In 1959, Professors Bird, Stewart, and Lightfoot of the Department of Chemical Engineering at the University of Wisconsin published their textbook Transport Phenomena that covered fluid flow, heat transfer, and mass transfer. This book was widely adopted throughout the chemical engineering community and provided a much more mathematical and abstract analysis of these topics than had previously been used. The widespread use of this book ushered in a much more analytical approach to chemical engineering than the more empirical approach that preceded it.

During the period 196080, the CPI also made the transition from an industry based on innovation in which the profitability of a company depended to a large degree on developing new products and new processing approaches to a more mature commodity industry in which the financial success of a company depended on making their products using established technology more efficiently, resulting in less expensive products.

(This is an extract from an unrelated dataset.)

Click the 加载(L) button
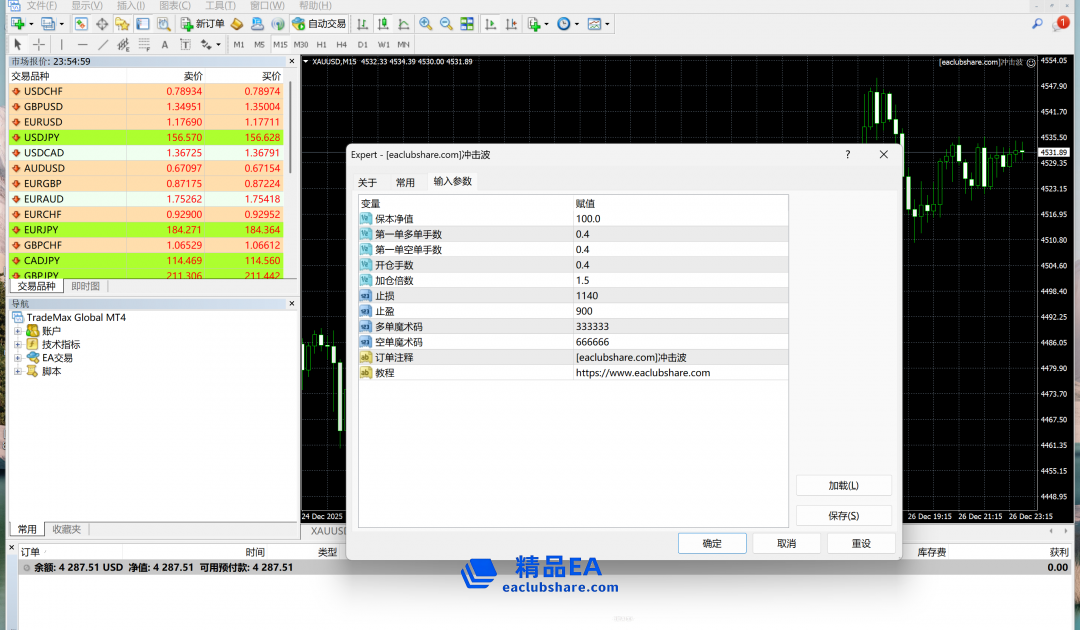The image size is (1080, 630). click(x=843, y=485)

Globalization of the CPI markets began in the mid-1980s and led to increased competition. At the same time, development in computer hardware made it possible to apply process automation more easily and reliably than ever before. These automation projects provided improved product quality while increasing production rates and overall production efficiency with relatively little capital investment.

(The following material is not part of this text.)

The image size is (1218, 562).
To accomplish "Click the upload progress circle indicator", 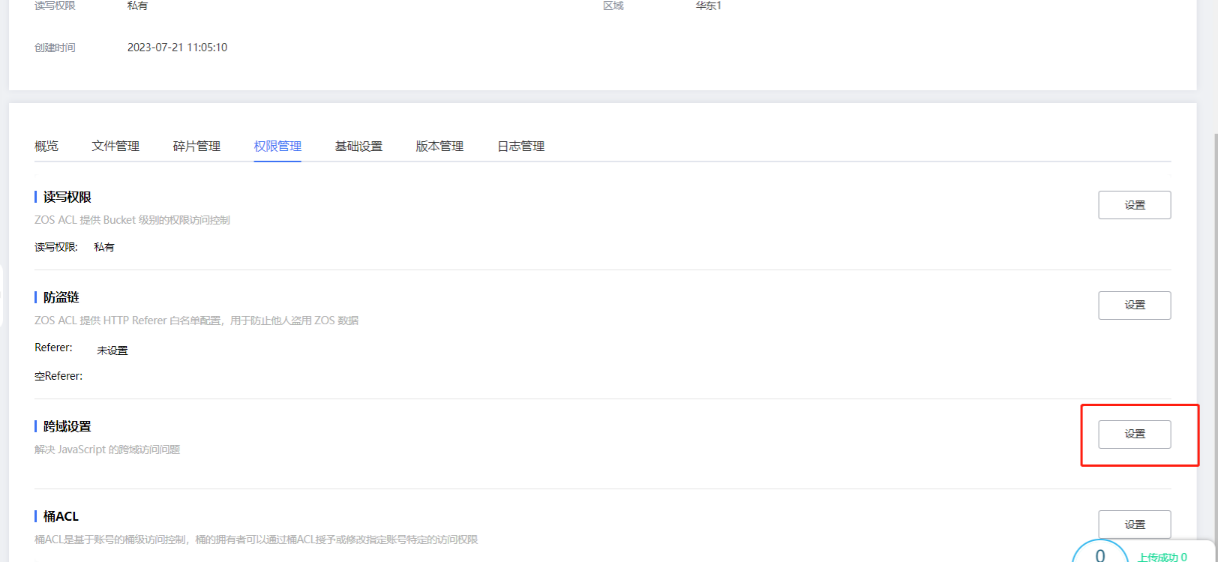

Beginning in the mid-1990s, new areas came on the scene that took advantage of the fundamental skills of chemical engineers, including the microelectronic industry, the pharmaceutical industry, the biomedical industry, and nanotechnology. Clearly, the analytical skills and the process training made chemical engineers ideal contributors to the development of the production operations for these industries. In the 1970s, more than 80% of graduating chemical engineers took jobs with the CPI and government. By 2000, that number had dropped to 50% due to increases in the number taking jobs with biotechnology companies, pharmaceutical/health care companies, and electronics and materials companies.

Chemical engineers perform a wide range of jobs. Moreover, during your career, you are likely to have a number of different types of jobs. Following are the general types of jobs that chemical engineers perform:

Operations: Operations engineers, or process engineers, are the first line of technical support for a processing plant. These engineers spend a lot of their time in the plant monitoring the operations and solving operational problems. When a serious technical problem occurs in the middle of the night, the operations engineer for that process is called in to resolve the problem. Many young chemical engineers start out as operations engineers for a few years so that they can become familiar with plant operations before they move to other assignments. This job also provides companies a view of how young engineers handle responsibility as well as how effectively they are able to work with others.